> _THE PROBLEM_: Only those lines in the data below from the line containing "yöntemler (12, 2351)" through the line containing "Reservar Ahora (669, 86)", both included, should be restated word for word.

Collected data entries
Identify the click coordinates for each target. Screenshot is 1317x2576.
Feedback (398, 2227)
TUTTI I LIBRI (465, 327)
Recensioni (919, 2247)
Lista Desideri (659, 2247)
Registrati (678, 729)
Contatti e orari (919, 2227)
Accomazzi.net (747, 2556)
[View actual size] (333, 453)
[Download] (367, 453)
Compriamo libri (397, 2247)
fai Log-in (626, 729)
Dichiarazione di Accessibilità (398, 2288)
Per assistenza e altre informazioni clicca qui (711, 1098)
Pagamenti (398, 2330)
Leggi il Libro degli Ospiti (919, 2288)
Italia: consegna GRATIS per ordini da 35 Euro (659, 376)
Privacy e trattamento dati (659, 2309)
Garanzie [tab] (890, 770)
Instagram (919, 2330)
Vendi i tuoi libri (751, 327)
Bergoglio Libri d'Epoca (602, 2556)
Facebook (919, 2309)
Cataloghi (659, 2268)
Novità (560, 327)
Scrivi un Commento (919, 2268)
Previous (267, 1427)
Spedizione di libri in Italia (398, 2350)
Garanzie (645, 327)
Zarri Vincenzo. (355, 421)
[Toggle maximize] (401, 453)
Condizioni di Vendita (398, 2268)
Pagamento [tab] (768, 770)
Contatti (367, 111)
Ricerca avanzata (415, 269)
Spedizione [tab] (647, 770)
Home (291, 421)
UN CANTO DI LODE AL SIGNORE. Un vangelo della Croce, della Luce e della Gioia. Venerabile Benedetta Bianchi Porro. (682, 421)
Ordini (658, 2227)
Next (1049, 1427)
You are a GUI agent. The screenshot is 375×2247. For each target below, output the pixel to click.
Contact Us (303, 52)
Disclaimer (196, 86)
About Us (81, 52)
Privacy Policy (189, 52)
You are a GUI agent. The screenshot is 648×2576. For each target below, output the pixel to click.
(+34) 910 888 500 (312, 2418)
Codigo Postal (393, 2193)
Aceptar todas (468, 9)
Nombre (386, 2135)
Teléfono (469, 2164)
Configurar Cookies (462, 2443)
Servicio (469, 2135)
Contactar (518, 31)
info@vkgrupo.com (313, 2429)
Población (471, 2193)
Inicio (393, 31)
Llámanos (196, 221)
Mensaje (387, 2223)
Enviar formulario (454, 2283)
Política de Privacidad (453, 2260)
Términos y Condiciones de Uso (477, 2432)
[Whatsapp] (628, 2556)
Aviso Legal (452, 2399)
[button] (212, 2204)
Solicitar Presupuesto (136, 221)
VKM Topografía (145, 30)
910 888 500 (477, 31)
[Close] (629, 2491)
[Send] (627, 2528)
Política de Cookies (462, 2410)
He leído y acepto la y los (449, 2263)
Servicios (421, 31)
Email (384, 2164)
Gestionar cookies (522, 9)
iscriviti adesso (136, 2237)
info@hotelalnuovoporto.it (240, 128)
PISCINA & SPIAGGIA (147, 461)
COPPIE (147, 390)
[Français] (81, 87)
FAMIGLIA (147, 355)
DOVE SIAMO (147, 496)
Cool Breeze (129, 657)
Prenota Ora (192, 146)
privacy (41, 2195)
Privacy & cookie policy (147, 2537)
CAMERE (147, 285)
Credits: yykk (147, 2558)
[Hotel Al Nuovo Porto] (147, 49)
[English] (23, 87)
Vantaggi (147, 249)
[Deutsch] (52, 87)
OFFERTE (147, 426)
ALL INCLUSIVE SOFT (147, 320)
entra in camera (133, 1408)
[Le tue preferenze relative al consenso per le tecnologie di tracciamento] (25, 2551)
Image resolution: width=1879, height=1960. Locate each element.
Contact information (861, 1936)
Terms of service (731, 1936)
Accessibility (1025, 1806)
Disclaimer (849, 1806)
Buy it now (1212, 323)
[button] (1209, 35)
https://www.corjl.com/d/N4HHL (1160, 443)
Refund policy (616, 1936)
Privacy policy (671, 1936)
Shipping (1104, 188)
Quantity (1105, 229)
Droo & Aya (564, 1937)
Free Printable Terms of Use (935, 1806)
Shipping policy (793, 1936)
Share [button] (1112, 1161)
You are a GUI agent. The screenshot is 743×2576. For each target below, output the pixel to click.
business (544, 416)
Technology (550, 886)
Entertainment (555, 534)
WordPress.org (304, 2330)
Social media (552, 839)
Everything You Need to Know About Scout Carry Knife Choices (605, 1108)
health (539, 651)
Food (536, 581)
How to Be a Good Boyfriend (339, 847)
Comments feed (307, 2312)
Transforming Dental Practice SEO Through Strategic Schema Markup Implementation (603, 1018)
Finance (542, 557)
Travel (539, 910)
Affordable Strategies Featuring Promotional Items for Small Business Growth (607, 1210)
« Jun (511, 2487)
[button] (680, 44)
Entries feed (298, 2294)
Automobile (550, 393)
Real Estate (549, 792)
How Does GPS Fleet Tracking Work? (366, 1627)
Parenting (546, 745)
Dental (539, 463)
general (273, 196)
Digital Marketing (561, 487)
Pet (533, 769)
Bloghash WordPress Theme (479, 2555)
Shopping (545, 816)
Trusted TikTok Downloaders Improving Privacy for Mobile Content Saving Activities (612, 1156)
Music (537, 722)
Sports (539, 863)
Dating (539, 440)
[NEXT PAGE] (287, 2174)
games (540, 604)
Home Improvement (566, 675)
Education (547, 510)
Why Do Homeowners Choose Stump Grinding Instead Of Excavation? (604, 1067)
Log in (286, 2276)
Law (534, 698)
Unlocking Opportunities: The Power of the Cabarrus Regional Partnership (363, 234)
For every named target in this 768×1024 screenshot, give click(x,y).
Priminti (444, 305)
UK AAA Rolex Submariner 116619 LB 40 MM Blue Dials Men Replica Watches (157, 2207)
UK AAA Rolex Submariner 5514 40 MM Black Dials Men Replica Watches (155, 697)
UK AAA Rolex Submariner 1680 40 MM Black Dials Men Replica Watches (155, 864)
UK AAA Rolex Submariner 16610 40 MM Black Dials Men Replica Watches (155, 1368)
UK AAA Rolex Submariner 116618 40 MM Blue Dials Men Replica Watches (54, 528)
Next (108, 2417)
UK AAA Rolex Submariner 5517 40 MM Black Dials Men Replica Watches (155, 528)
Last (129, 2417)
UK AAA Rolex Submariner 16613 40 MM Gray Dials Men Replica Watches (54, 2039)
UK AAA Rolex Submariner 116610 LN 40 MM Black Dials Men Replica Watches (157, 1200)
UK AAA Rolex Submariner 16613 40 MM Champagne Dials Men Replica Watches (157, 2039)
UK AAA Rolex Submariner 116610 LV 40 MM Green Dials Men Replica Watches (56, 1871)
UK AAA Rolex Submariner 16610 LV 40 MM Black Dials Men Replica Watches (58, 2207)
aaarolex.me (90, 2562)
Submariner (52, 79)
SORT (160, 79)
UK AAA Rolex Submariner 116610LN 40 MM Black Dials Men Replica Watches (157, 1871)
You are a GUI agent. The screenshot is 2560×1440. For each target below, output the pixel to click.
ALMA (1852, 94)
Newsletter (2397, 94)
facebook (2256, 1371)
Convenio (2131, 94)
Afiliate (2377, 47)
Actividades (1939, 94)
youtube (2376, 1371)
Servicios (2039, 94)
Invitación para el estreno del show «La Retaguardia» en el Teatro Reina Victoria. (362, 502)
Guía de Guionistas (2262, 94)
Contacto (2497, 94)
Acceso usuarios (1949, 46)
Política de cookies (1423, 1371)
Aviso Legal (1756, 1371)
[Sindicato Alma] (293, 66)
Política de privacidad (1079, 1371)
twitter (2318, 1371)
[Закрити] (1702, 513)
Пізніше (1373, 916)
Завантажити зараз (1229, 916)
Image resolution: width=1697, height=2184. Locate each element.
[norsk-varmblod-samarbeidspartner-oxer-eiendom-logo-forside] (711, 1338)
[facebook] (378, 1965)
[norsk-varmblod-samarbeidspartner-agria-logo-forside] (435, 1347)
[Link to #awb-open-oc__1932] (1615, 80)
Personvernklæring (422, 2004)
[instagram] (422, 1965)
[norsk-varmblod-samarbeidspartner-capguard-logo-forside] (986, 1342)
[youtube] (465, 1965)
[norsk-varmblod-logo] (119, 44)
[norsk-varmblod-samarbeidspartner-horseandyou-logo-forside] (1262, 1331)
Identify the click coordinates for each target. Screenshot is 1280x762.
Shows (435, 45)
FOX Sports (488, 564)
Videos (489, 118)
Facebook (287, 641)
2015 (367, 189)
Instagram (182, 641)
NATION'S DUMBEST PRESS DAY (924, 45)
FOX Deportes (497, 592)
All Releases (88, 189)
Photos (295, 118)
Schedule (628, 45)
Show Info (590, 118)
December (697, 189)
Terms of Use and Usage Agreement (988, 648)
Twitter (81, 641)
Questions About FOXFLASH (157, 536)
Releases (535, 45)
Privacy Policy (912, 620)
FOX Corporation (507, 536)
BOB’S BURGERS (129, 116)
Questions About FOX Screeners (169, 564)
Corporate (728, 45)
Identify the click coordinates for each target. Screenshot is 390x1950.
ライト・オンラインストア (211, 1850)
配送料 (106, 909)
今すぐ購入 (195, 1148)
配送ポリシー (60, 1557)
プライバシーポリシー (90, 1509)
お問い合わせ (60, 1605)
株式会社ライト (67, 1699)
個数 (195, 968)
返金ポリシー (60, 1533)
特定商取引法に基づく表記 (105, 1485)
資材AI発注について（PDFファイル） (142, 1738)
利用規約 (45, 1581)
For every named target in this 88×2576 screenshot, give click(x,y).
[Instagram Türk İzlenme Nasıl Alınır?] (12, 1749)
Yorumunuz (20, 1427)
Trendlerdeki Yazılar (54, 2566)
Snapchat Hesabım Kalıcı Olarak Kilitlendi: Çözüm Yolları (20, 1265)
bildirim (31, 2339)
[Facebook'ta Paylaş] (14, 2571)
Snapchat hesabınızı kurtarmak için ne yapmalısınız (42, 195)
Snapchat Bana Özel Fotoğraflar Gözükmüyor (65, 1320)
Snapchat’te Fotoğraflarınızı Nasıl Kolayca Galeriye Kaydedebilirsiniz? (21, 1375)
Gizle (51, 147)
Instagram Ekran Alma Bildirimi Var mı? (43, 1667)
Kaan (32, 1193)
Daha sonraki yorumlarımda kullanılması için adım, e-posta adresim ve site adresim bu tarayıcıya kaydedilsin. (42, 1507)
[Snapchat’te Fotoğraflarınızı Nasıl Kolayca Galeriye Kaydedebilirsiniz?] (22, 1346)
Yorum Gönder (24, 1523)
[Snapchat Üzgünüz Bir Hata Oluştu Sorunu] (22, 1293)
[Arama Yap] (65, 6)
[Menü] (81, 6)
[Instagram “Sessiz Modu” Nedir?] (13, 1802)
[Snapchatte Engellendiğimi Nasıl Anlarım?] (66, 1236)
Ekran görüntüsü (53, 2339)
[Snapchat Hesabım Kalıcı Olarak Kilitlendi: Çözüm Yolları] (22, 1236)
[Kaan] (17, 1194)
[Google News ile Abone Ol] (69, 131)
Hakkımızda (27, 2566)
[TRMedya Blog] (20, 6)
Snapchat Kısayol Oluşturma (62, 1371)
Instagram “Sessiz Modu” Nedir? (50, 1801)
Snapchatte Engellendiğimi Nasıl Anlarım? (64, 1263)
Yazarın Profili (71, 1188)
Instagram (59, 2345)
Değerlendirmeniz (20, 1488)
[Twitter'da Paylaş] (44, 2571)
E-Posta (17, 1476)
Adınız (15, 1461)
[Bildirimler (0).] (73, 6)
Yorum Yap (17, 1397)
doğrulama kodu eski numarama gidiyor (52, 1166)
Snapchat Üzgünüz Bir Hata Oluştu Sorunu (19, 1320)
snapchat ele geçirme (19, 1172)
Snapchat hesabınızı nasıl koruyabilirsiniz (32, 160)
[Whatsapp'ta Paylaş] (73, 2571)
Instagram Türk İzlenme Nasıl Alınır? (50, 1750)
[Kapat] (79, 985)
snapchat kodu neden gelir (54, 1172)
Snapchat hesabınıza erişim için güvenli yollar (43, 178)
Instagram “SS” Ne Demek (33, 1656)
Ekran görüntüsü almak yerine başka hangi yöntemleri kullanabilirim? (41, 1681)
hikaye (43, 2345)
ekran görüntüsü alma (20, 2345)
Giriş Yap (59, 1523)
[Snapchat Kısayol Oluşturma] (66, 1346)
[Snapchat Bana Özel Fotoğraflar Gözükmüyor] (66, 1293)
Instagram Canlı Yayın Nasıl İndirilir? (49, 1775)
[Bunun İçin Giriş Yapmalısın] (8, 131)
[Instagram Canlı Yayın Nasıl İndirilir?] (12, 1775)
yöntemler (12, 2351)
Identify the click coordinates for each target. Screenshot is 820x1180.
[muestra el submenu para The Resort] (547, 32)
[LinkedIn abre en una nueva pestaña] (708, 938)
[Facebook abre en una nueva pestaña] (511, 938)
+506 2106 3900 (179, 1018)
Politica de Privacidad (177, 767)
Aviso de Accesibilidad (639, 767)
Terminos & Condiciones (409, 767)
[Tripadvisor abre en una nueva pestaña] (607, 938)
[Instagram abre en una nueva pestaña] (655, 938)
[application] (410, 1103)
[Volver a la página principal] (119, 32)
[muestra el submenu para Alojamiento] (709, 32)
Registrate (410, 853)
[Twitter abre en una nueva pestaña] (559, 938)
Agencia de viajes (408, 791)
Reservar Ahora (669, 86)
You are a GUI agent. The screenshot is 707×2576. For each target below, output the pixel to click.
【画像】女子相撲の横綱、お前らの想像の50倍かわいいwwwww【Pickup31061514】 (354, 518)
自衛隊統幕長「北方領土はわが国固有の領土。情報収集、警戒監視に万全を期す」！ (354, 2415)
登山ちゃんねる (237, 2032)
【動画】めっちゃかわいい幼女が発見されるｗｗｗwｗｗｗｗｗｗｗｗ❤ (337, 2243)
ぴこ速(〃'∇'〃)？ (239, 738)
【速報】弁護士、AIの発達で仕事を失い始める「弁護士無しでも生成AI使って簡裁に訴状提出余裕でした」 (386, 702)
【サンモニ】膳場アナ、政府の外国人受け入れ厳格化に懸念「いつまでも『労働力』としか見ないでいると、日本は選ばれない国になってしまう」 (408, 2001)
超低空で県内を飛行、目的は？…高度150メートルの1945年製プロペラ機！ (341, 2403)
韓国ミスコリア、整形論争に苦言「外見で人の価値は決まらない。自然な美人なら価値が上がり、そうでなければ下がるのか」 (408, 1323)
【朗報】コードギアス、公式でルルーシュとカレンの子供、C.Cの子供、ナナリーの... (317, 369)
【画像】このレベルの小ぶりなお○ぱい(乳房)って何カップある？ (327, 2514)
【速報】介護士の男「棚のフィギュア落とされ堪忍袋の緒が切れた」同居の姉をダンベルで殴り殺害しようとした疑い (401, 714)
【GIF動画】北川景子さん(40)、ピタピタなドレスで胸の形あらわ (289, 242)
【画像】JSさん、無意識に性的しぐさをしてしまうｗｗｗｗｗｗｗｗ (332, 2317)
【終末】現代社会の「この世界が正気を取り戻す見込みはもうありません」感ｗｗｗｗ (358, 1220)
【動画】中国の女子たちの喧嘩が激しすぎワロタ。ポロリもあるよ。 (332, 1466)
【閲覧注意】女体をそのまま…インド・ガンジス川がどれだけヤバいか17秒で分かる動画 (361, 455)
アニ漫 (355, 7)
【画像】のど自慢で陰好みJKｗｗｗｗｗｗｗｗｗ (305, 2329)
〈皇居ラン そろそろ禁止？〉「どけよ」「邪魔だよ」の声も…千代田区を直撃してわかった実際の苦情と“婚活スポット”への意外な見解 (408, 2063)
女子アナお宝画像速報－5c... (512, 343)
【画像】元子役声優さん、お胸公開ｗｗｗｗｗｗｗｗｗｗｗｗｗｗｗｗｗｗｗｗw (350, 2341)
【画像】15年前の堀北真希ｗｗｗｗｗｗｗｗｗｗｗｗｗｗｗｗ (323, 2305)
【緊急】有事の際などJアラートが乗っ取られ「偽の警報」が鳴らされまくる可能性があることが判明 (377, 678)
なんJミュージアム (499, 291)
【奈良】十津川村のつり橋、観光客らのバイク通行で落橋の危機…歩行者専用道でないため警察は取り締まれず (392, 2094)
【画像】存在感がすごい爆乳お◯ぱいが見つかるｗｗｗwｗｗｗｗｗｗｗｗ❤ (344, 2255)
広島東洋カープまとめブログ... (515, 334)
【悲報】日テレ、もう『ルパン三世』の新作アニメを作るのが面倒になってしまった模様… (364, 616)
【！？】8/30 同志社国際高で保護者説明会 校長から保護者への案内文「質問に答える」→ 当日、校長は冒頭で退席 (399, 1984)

> _TASK RESULT_:
yöntemler (12, 2351)
Identify the click coordinates for each target. Screenshot is 820x1180.
[muestra el submenu para The Resort] (547, 32)
[LinkedIn abre en una nueva pestaña] (708, 938)
[Facebook abre en una nueva pestaña] (511, 938)
+506 2106 3900 (179, 1018)
Politica de Privacidad (177, 767)
Aviso de Accesibilidad (639, 767)
Terminos & Condiciones (409, 767)
[Tripadvisor abre en una nueva pestaña] (607, 938)
[Instagram abre en una nueva pestaña] (655, 938)
[application] (410, 1103)
[Volver a la página principal] (119, 32)
[muestra el submenu para Alojamiento] (709, 32)
Registrate (410, 853)
[Twitter abre en una nueva pestaña] (559, 938)
Agencia de viajes (408, 791)
Reservar Ahora (669, 86)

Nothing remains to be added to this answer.